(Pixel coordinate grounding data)
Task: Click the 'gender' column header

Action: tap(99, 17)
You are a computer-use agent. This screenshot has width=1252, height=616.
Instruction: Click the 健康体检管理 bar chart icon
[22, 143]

* * *

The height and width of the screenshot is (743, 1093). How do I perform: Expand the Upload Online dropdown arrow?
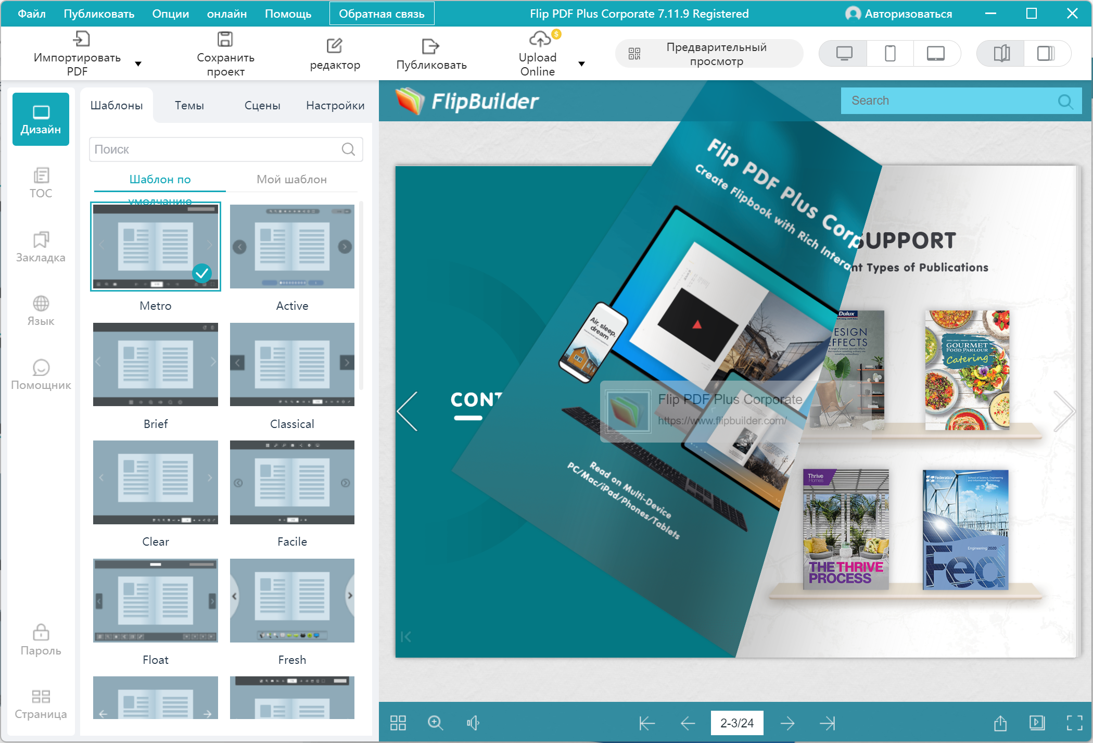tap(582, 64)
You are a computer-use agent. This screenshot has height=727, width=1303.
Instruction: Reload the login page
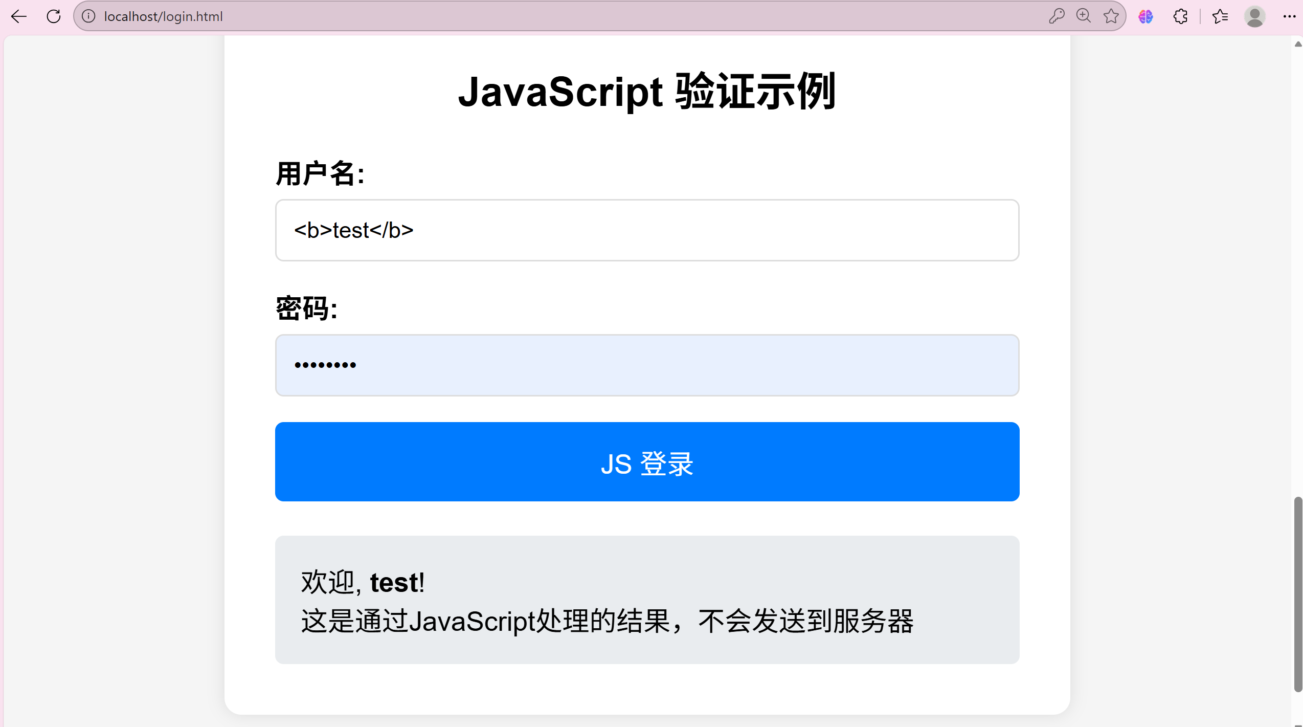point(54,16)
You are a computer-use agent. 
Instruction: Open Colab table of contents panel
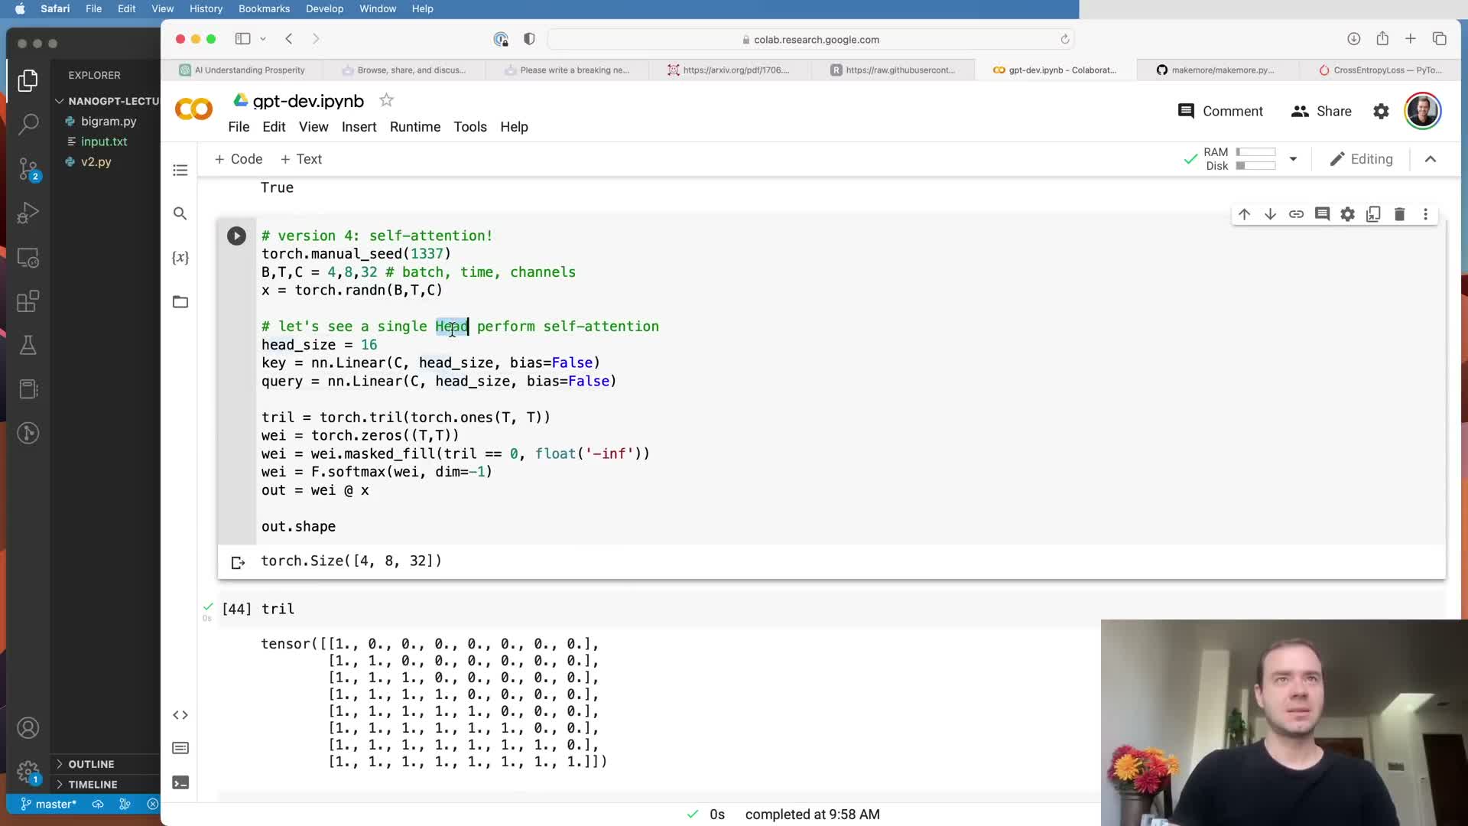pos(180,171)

YOUR TASK
Return only the number of lines in the entries that contain the string "This".

SOLVED PROBLEM
2